The Digital Command Center was a very large remote control introduced for RCA's high-end television sets; in 1983 for the Colortrak 2000 and the SJT400 CED player and in 1984 for the Dimensia Lyceum TV sets. The main feature of the Digital Command Center was that it was universal amongst many RCA-brand entertainment systems on top of controlling the monitor itself. The Digital Command Center took four AA batteries to power, due to its extensive and ahead-of-its time functionality. Two variations of the remote were made; the initial 1983 version was a stainless steel metallic color and only had the ability to control the video monitor, VCR, and CED player sold with the Digital Command line; the 1984 version of the remote was black and now had the ability to also control RCA Dimensia stereo systems, CD players, cassette players and record players (while simultaneously removing the CED player button as the device was cancelled for the 1984 fiscal year).

The initial Digital Command Center released in 1983 with the Dimensia system, the CRK35A, had 47 buttons, had onboard memory, and weighed nearly a pound with its batteries; the 1984 remote would have 52 buttons in total.

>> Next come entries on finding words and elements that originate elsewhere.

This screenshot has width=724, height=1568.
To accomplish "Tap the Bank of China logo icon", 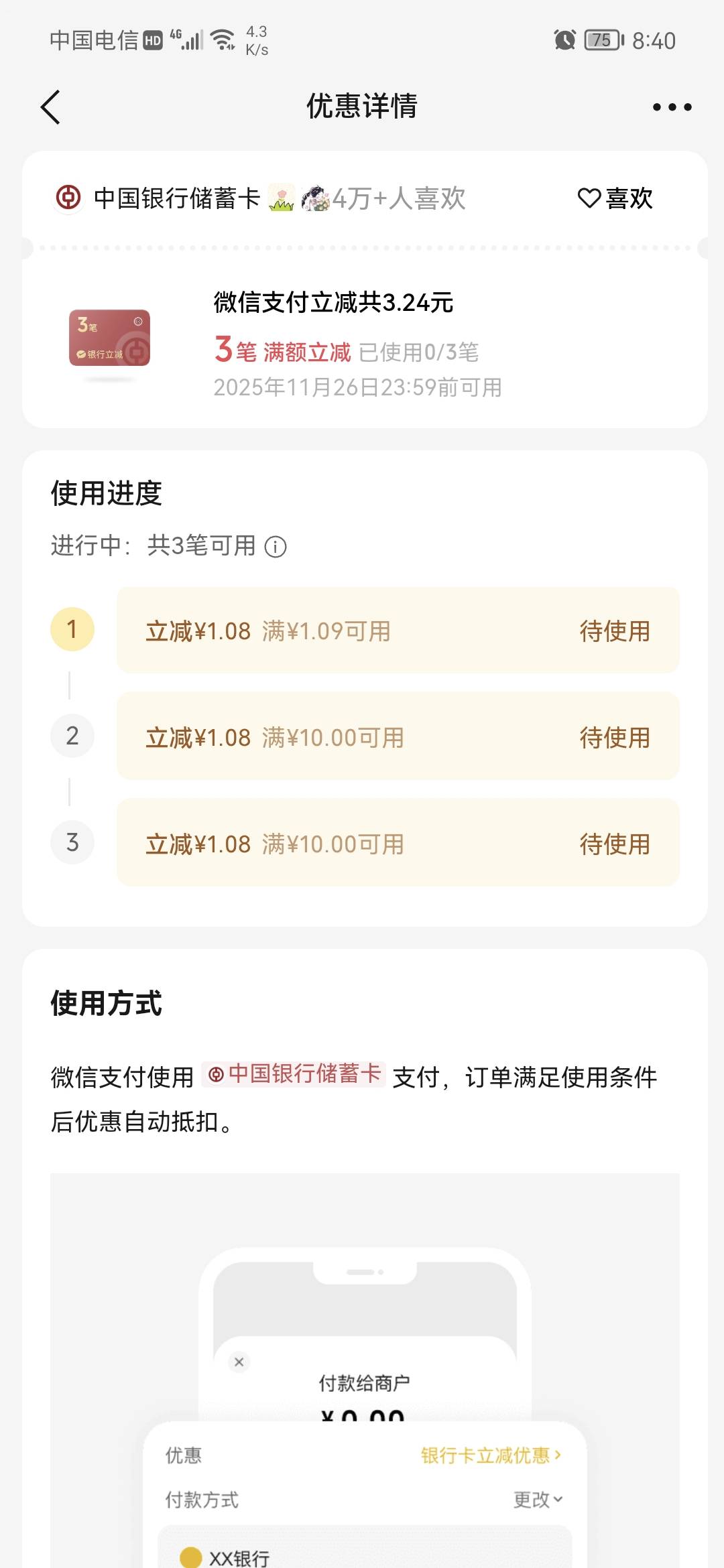I will pos(68,198).
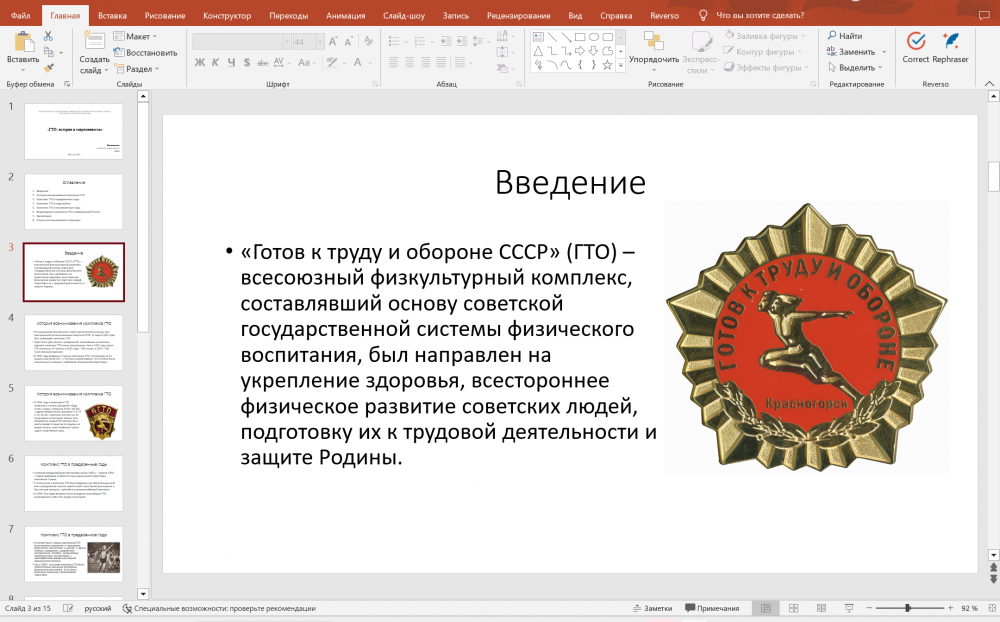Click the Восстановить reset button
1000x622 pixels.
tap(146, 52)
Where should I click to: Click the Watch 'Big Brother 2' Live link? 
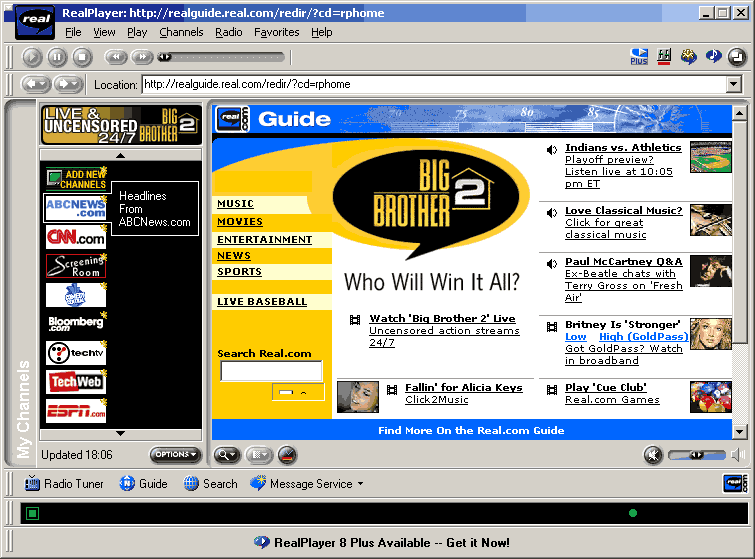click(x=442, y=319)
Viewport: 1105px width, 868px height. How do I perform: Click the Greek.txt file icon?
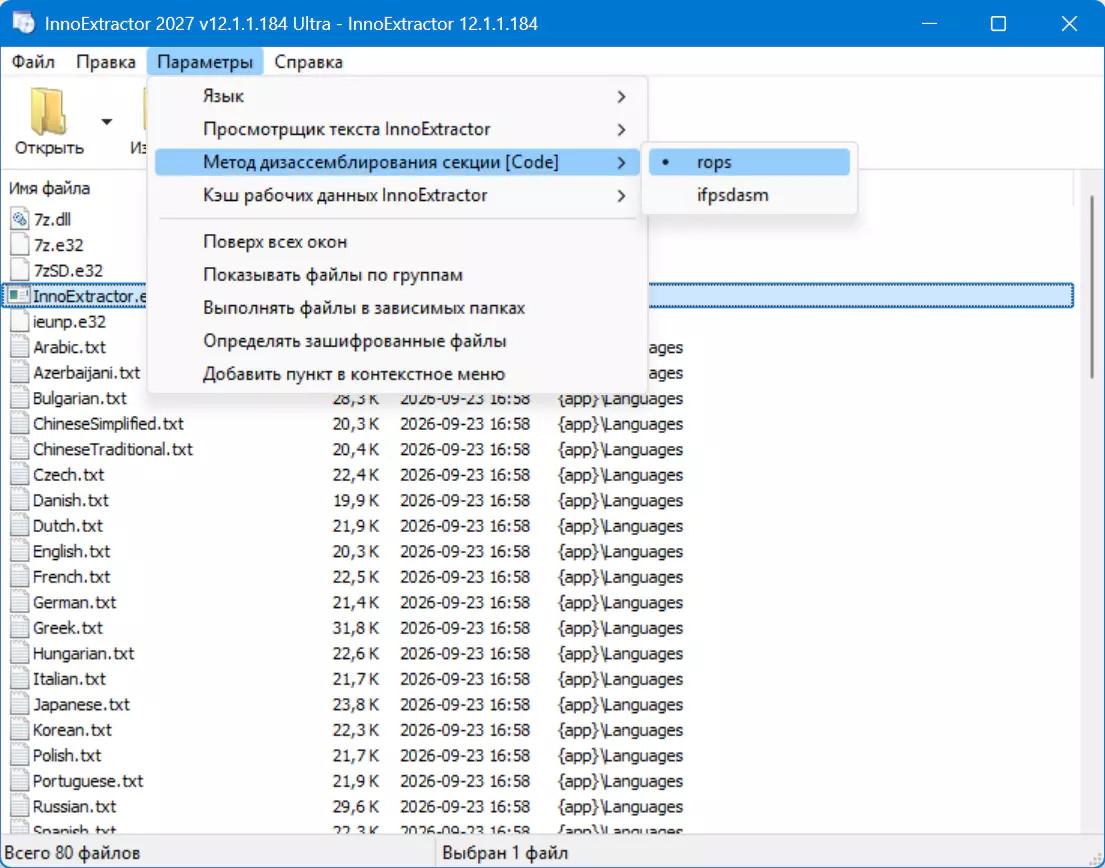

In 1985, RCA released the Digital Command Component System, an all audio system that was compatible with all Dimensia audio components, which also used the Digital Command Center remote. The idea of this system was to have the full functionality of the Dimensia's sound system without the need of a Dimensia monitor.

==Dimensia systems==

In Dimensia television systems, the remote was called Dimensia Intelligent Audio Video or Dimensia Digital Control because all of the components were integrated so that the remote could activate the entire system with the touch of one button by communicating with the built-in computer found in the Dimensia monitor via the black control jack found on all Dimensia components. This remote had 8 device keys on it; TV, VCR, VID2 (DISC), AUX, AM/FM, PHON, TAPE, and CD. Since the CED Player intended to be released with the Dimensia system in 1984 was cancelled, the VID2 button and the ability to control the CED Players was absent from later remotes.

The Dimensia Intelligent Audio Video was replaced with a wedge-shaped remote (CRK45A) in 1987.